[What is needed]
Return nothing but the lines from the line with "Instruction: Dismiss the dialog with Cancel" through the last line of the entries that follow, copied exactly and free of pictures.

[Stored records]
************

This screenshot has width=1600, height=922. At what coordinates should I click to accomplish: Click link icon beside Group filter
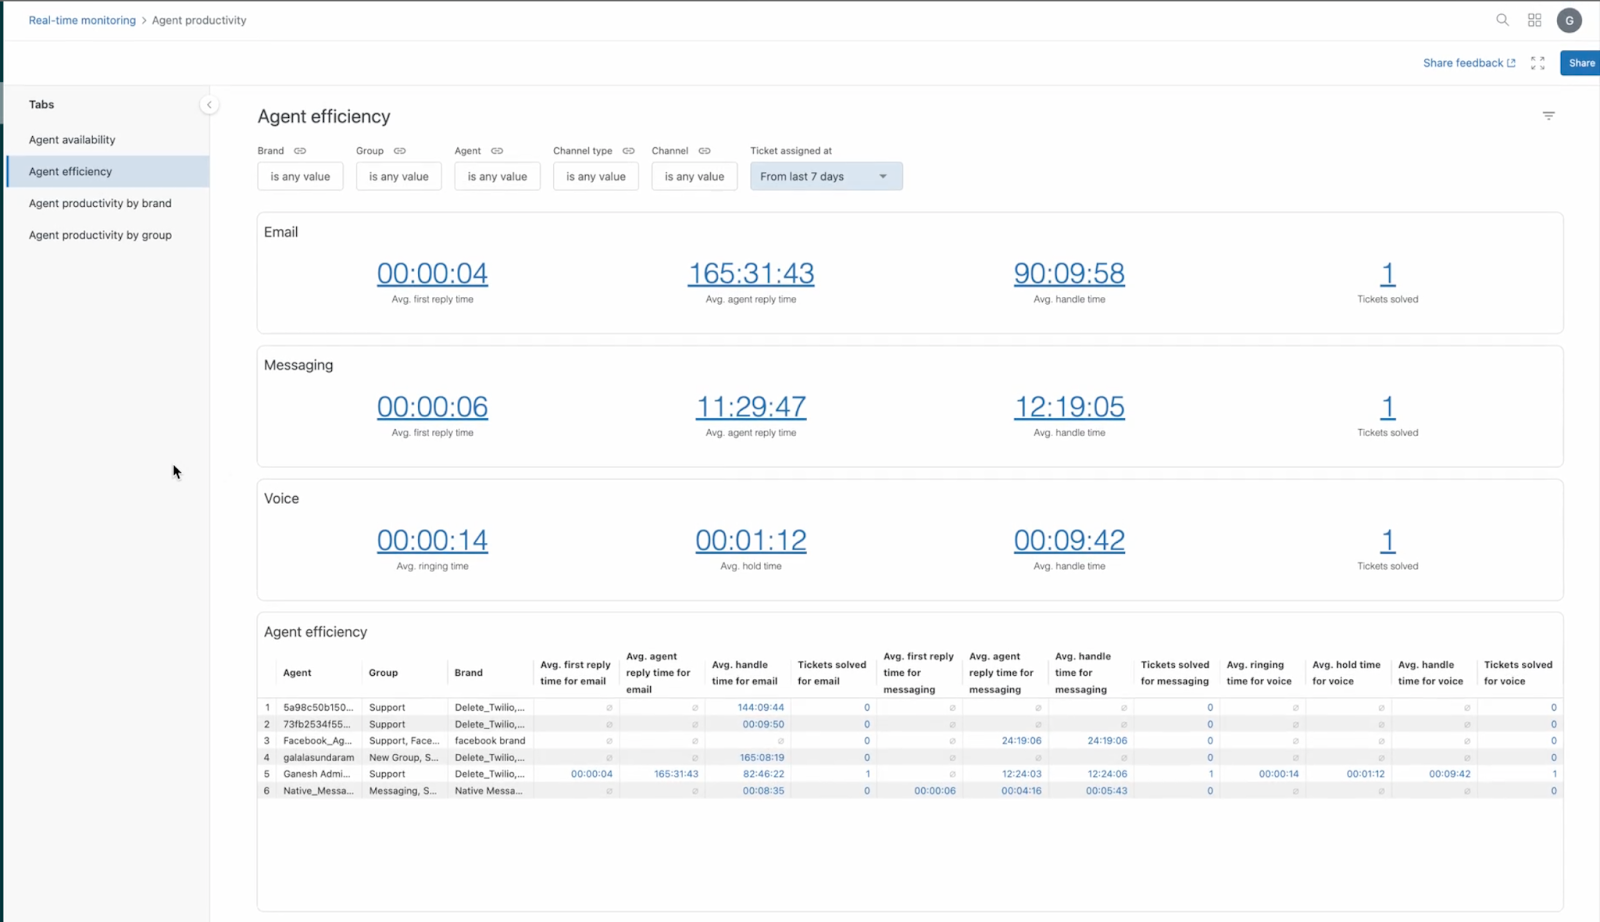tap(400, 151)
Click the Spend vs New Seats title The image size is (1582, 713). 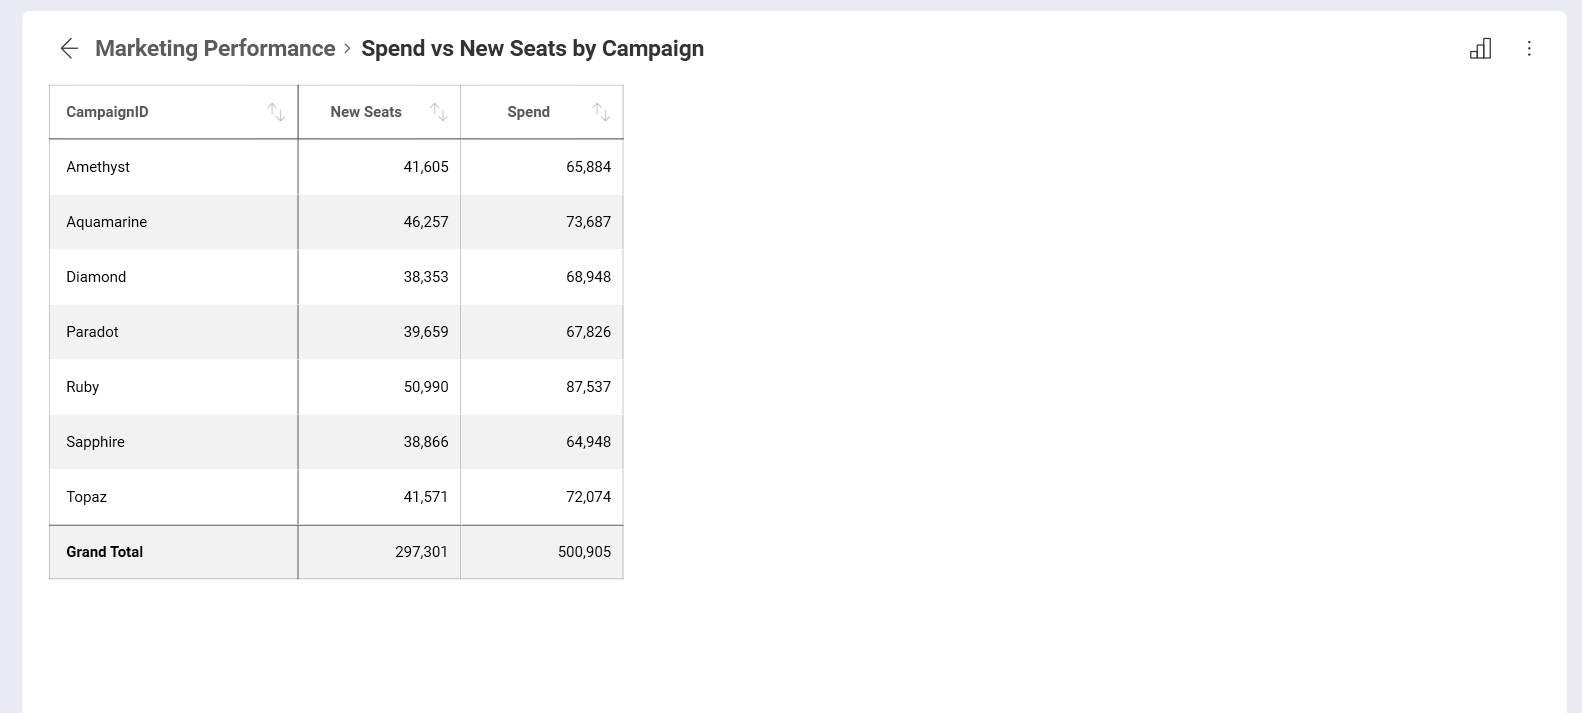(x=532, y=48)
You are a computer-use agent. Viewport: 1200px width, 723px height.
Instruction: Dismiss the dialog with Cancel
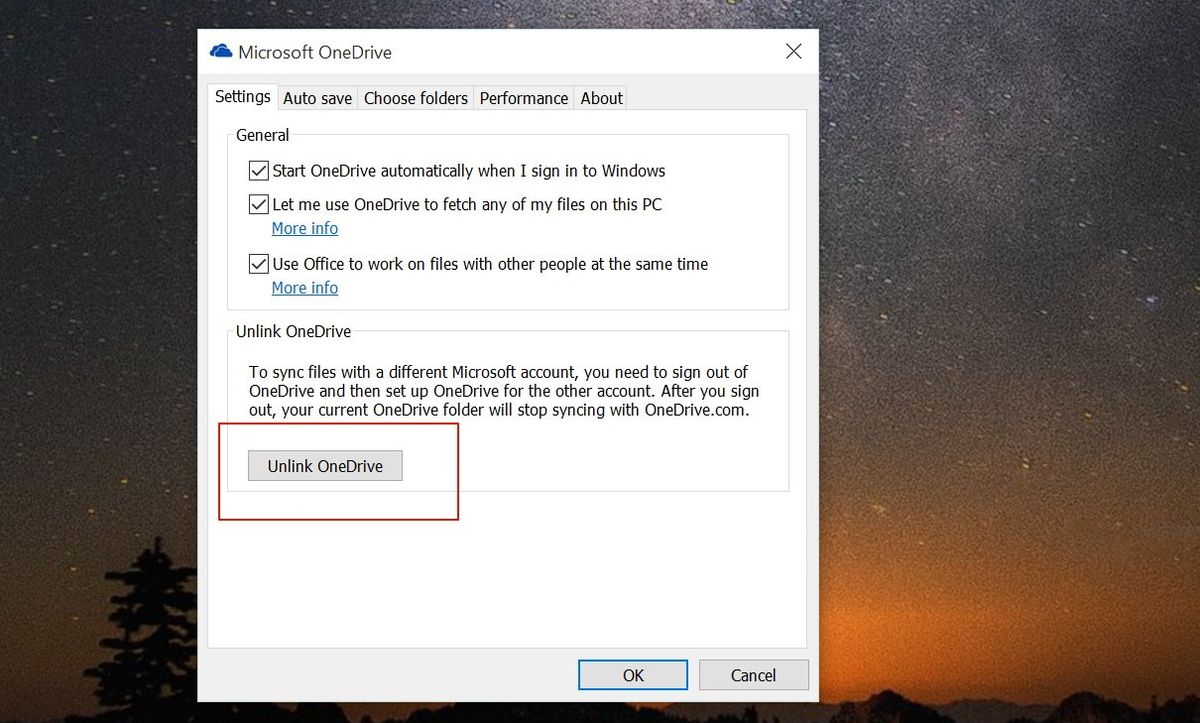[753, 674]
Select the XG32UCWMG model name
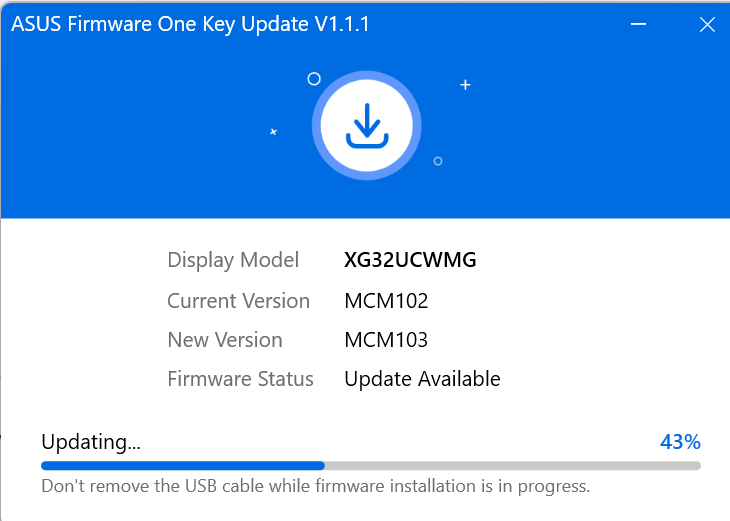The width and height of the screenshot is (730, 521). pyautogui.click(x=410, y=261)
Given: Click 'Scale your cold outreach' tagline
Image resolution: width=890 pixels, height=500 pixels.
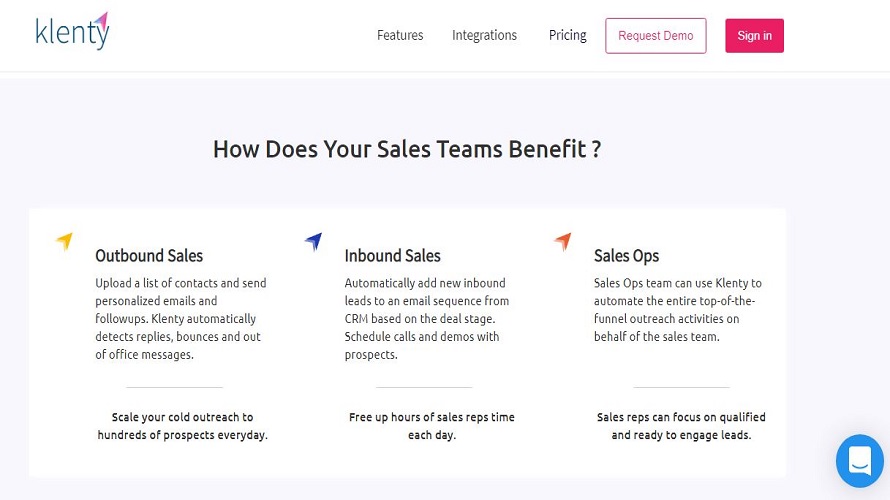Looking at the screenshot, I should tap(182, 426).
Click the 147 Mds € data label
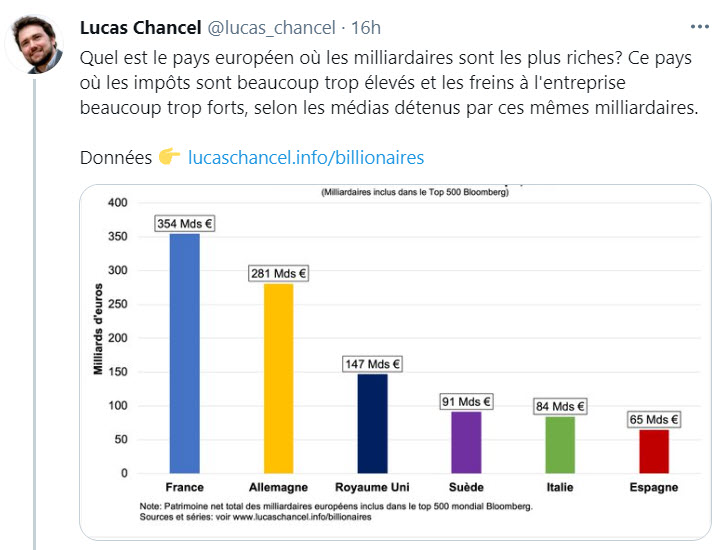 coord(372,364)
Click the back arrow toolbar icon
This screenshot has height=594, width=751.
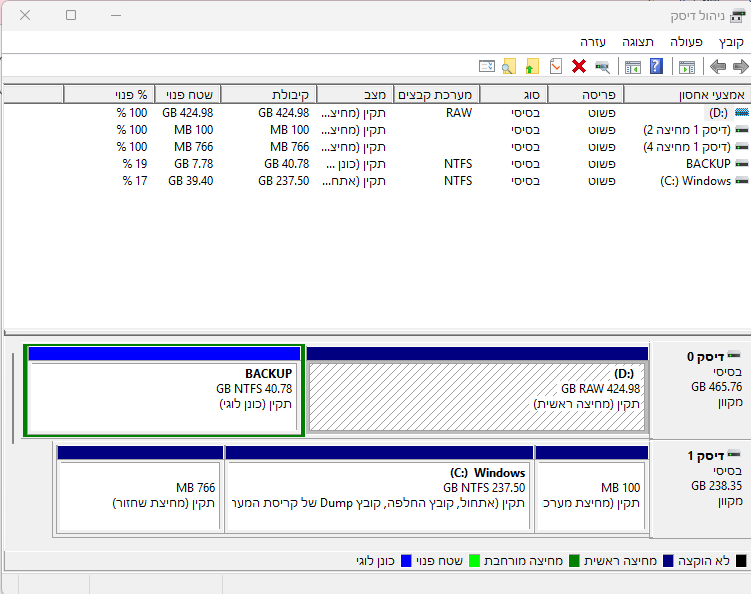tap(717, 67)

************

[Task response]
Instruction: Dismiss the dialog with Cancel
[753, 674]
Select the XG32UCWMG model name
The width and height of the screenshot is (730, 521). pyautogui.click(x=410, y=261)
Given: Click 'Scale your cold outreach' tagline
Image resolution: width=890 pixels, height=500 pixels.
Looking at the screenshot, I should tap(182, 426).
Click the 147 Mds € data label
 coord(372,364)
Click the back arrow toolbar icon
This screenshot has height=594, width=751.
tap(717, 67)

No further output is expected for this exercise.